[EXCERPTED DATA]

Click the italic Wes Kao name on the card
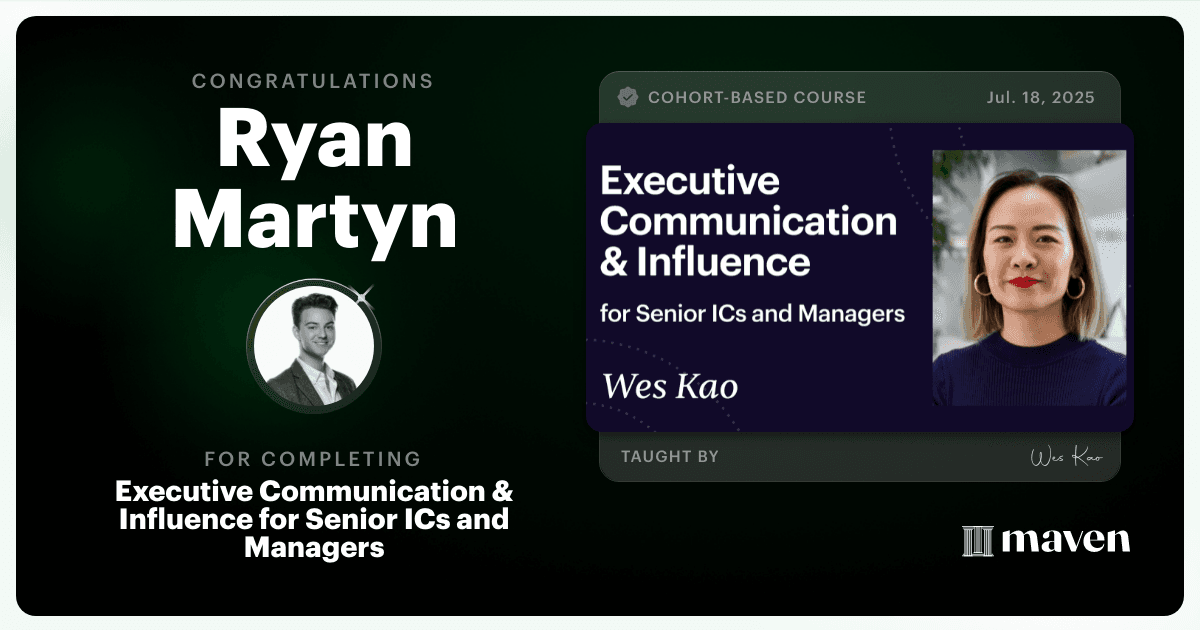The image size is (1200, 630). 669,385
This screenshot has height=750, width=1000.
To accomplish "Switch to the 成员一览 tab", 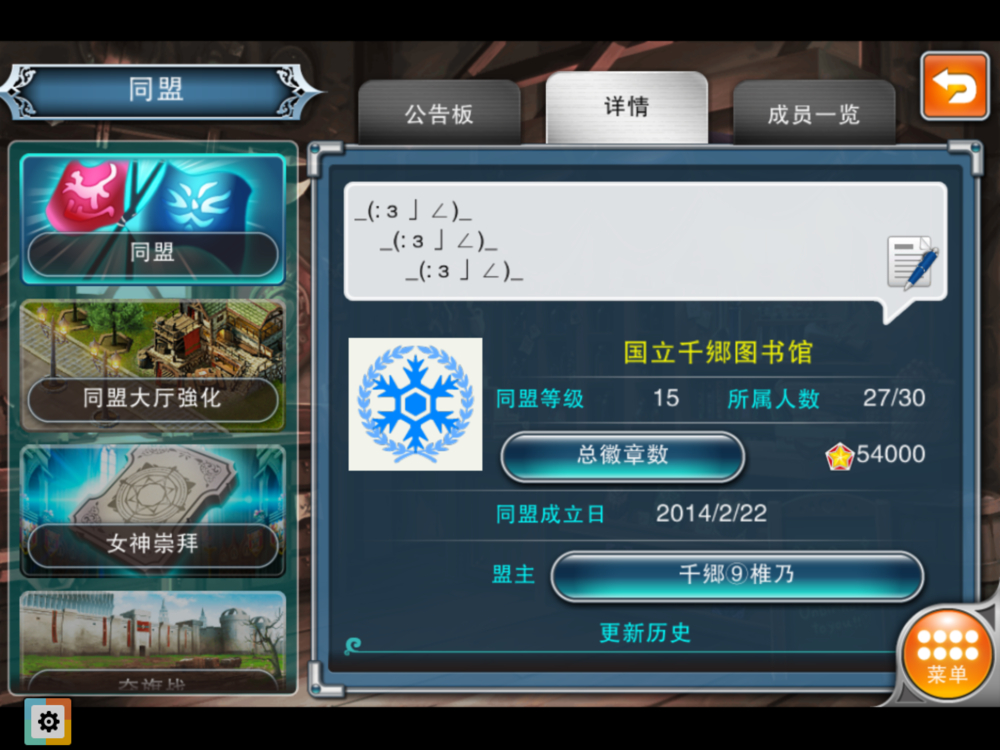I will tap(814, 114).
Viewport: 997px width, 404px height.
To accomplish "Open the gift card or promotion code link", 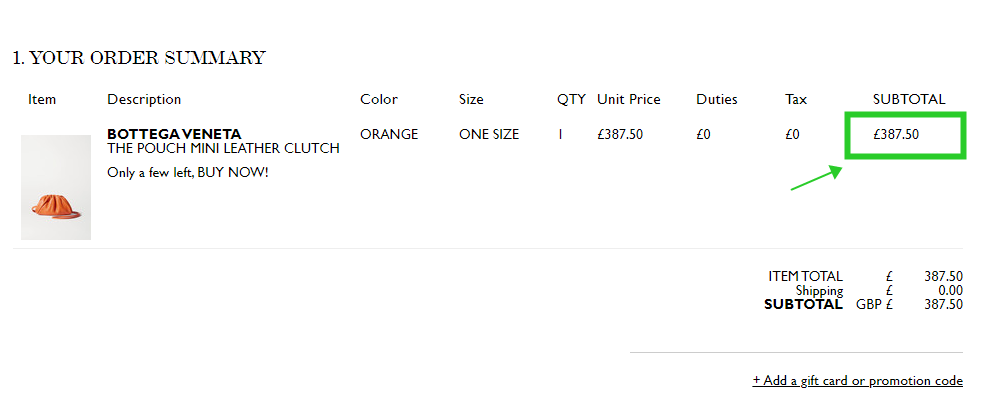I will coord(858,380).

[/EXCERPTED DATA]

> WORK TO BE COMPLETED
Check every line above for the string "height" and copy those that have it.

> TASK ANSWER
This screenshot has height=750, width=1000.
Viewport: 997px width, 404px height.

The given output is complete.